WGS examines all the genes in an individual’s genome, allowing for the detection of a wider range of genetic conditions. This approach can uncover genetic mutations associated with rare diseases, some of which may not have visible symptoms at birth or have no established biochemical markers.

Aradhya explains that WGS is becoming increasingly accessible and cost-effective, positioning it to potentially become the standard platform for genomic analysis shortly. However, while the price has decreased significantly, WGS is still more expensive than traditional screening methods. This can be a barrier to widespread implementation, especially in resource-limited settings.

There are also ethical and logistical questions surrounding parental consent, data storage, and incidental findings – cases where a child’s genome reveals risk factors for conditions that may not manifest until adulthood. Bick says there must be a cautious, transparent approach when enrolling families into these types of studies.

The cost-benefit of expanding newborn screening

Newborn screening, particularly when expanded to include WGS, presents a complex cost-benefit analysis. While the initial costs of implementing comprehensive screening programmes can be high, the long-term benefits often outweigh these expenses.

The GUARDIAN study incurs higher upfront costs compared to traditional methods, according to Chung. However, this approach offers flexibility, allowing new treatments to be added easily as treatments become available. This flexibility could reduce long-term expenses by avoiding the need to develop and validate multiple individual tests.

“You’re paying more of that cost upfront, but you’re actually – over what could be the lifetime of this new platform – really minimising the cost downstream,” notes Chung.
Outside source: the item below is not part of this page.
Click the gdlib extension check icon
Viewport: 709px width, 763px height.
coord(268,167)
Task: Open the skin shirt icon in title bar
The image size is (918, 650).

Early diagnosis through newborn screening can prevent irreversible damage and save lives, ultimately leading to significant cost savings over a patient’s lifetime. Bick explains that the Generation study is closely examining the economic impact of expanded screening. They are collecting data on screening costs, potential savings from early interventions, and comparing outcomes to traditional diagnostic methods. This analysis will help the NHS make informed decisions about scaling up genomic screening.

UK versus US healthcare systems

The UK and US are taking different approaches to newborn screening, influenced by their respective healthcare systems. The UK’s study is integrated into the NHS, aligning with the existing newborn screening programme and exploring the long-term use of genomic data. In contrast, the US study is hospital-led, focusing on expanding diagnostic capabilities and refining WGS in clinical settings.
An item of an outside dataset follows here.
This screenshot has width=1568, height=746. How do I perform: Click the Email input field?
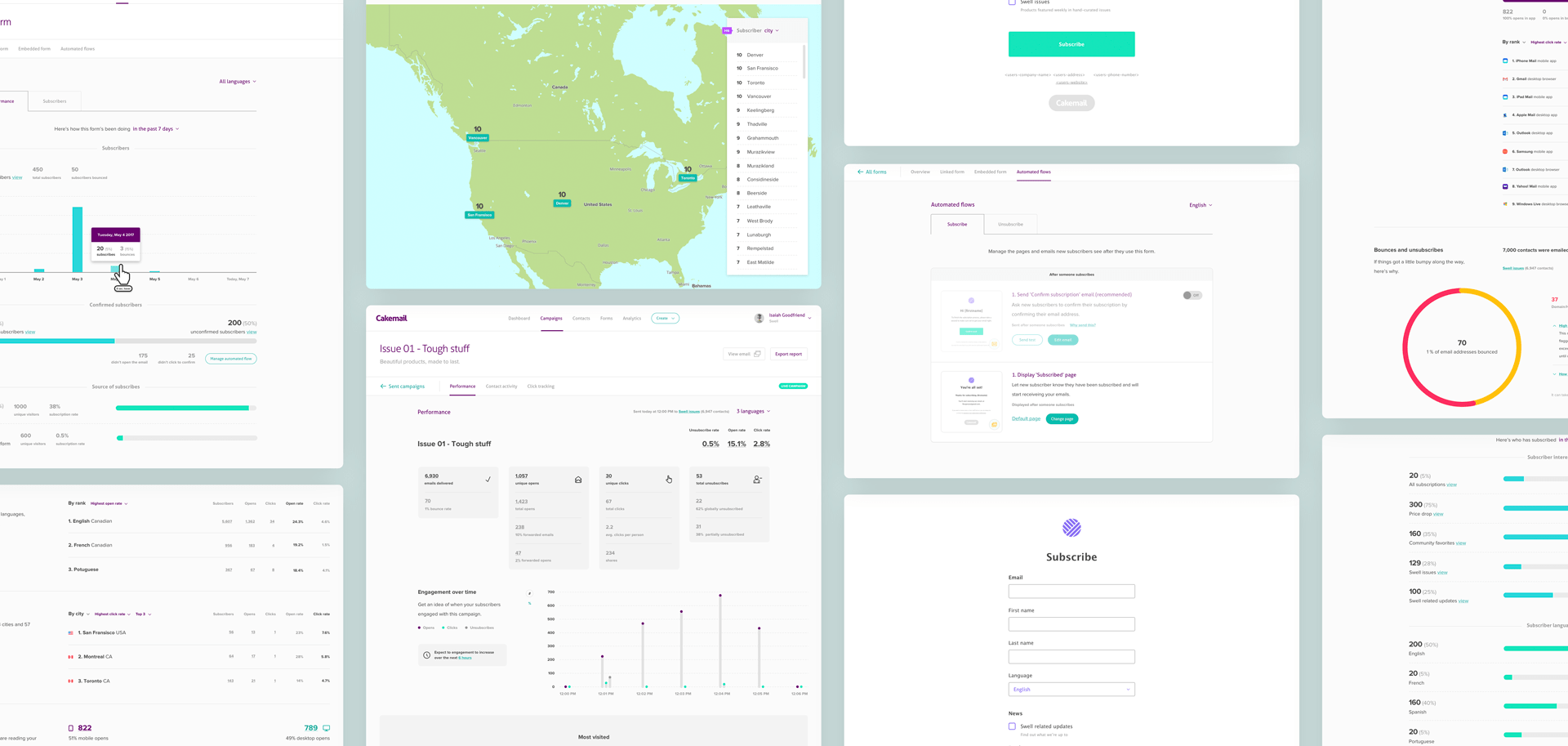(1071, 591)
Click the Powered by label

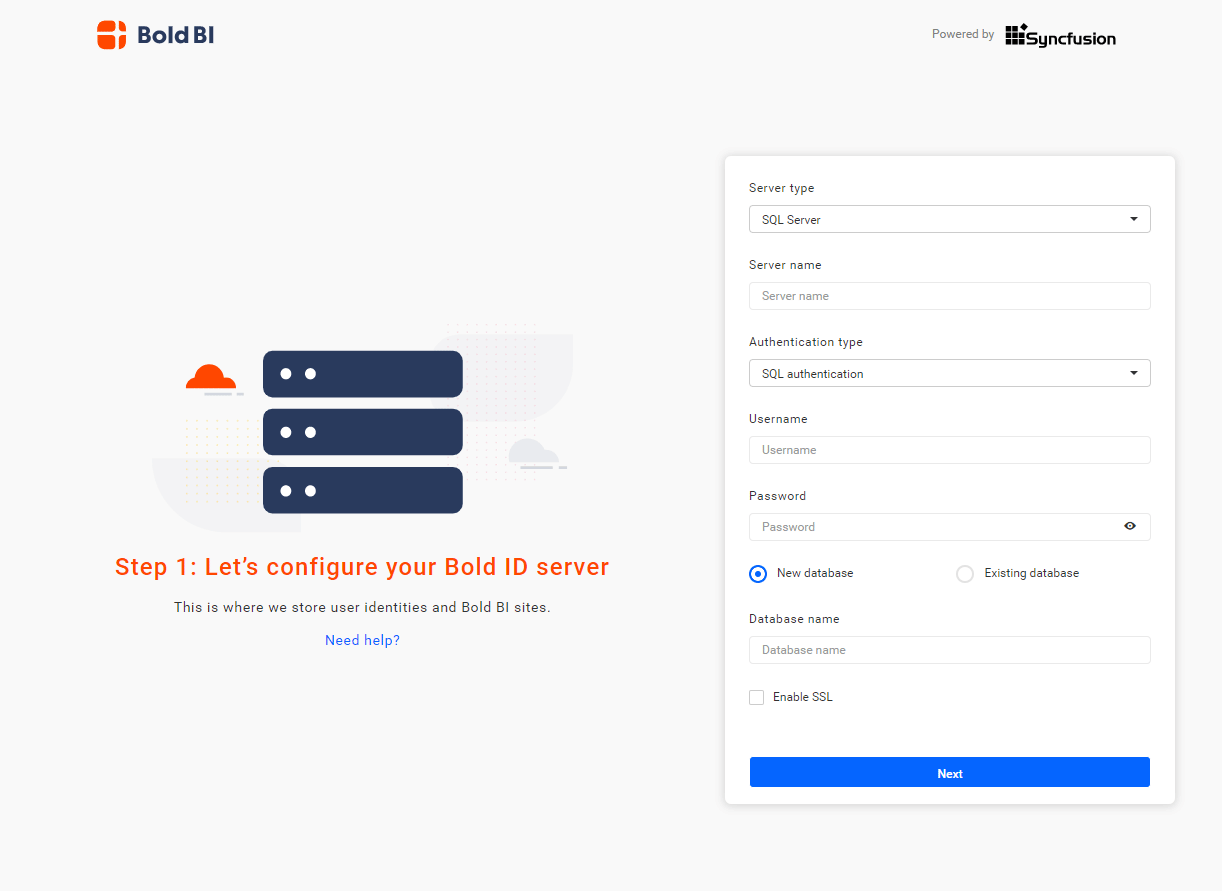[961, 33]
The UK currently screens for nine conditions while the US screens for around 35, with some states testing for up to 50. The decentralised nature of US screening programs can lead to variations in both the conditions tested and how they’re implemented while the UK’s centralised NHS system allows for a more uniform approach.
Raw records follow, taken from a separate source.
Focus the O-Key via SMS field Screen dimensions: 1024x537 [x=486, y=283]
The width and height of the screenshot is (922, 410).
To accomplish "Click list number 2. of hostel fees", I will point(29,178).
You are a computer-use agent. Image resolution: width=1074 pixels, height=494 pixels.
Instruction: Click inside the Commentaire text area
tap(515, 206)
“The CDC [Centers for Disease Control] has been trying to think about how to move the individual newborn screening programmes in each state into this genomic era,” explains Bick.

“One thing that’s working in everybody’s favour is that the cost of sequencing is dropping very rapidly, but you still have the issue where you have to analyse the variants, the DNA changes, and you want to try and find the kids who need a treatment and not bother the parents of the ones who don’t need a treatment.”

The future of newborn screening

The adoption of WGS in newborn screening is still in its early stages, but the technology is rapidly advancing. Beyond newborn screening, genomic data collected at birth could have long-term benefits, contributing to a better understanding of rare diseases and supporting the development of new treatments.

“Most importantly, we want the researchers and the drug companies to make treatments for conditions that don’t currently have a treatment,” concludes Bick.

“We want to work with the drug companies. We want to work with researchers around the world to use our data to move the ball forward on that.”